Big Shorts, Small Risks? Not All Whale Moves Are What They Seem
Over the past 24 hours, two massive short positions on BTC, ETH, and SOL caught the crypto community’s eye—totaling 337 million yuan (~$46.6M) in value.
At first glance, it looked like two more "big gamblers" had entered the arena. But there’s more than meets the eye.
The two addresses—0x5b5d...8c060 and 0xB83D...D6E36—opened 5x and 3x short positions respectively. While the position sizes are massive, the leverage is low and the margin is deep—a classic institutional play.
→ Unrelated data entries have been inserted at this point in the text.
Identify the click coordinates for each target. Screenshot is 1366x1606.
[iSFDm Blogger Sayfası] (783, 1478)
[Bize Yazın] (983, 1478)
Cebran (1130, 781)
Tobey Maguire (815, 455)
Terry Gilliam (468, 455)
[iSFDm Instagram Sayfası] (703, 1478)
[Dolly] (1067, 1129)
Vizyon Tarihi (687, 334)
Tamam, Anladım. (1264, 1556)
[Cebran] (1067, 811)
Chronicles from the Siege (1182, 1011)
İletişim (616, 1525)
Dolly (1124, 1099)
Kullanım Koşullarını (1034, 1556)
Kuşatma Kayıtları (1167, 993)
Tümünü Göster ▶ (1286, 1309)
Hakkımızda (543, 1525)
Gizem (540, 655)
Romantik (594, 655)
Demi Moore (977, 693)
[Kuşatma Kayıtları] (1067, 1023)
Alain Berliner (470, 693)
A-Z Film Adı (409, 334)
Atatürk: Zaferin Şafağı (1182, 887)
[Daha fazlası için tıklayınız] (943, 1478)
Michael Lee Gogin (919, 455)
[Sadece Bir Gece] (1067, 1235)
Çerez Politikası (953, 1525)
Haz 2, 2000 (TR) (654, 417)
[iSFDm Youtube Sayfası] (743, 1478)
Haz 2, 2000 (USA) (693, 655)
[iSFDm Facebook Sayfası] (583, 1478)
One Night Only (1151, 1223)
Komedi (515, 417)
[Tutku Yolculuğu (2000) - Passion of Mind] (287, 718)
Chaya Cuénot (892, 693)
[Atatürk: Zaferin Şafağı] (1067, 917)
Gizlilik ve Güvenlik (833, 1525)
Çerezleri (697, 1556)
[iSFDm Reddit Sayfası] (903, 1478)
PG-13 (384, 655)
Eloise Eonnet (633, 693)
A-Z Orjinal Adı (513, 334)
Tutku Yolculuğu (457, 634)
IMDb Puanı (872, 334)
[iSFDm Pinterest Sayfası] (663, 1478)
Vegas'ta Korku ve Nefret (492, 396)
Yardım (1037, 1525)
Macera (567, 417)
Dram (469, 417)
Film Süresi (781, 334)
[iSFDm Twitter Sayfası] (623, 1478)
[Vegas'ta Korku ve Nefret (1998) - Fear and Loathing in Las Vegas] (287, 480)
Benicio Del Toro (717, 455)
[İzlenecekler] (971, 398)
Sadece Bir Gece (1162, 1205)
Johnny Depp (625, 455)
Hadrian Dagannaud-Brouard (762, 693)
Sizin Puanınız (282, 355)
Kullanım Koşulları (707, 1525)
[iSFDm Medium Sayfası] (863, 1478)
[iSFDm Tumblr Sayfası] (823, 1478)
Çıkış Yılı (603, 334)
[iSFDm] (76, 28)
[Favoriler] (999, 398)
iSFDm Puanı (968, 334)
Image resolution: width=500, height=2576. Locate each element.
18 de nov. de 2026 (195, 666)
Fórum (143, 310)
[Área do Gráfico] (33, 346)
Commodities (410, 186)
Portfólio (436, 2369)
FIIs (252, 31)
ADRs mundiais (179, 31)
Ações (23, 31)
And that’s exactly who they are: both addresses belong to Abraxas Capital, a London-based asset management firm known for strategic, hedged positions. In this case, they recently bought large amounts of ETH and simultaneously opened shorts on Hyperliquid to collect funding fees—a market-neutral strategy rather than a bearish bet.
Why This Matters for Traders
Many retail traders messaged, asking: “Why not post this massive short?” The answer: context is everything.
This isn’t a high-risk directional bet—it’s a structured institutional play, not directly comparable to retail speculation. Highlighting such moves without context could mislead average traders into thinking there’s a market-wide bearish signal.
Remember, there’s only one “Hyperliquid’s high win rate brother” who banked $21.12M+ in profits with wild, high-leverage trades.
Before jumping to conclusions, always ask:
Who owns the wallet?
What’s the strategy behind the move?
Is this trade relevant to my level of risk and capital?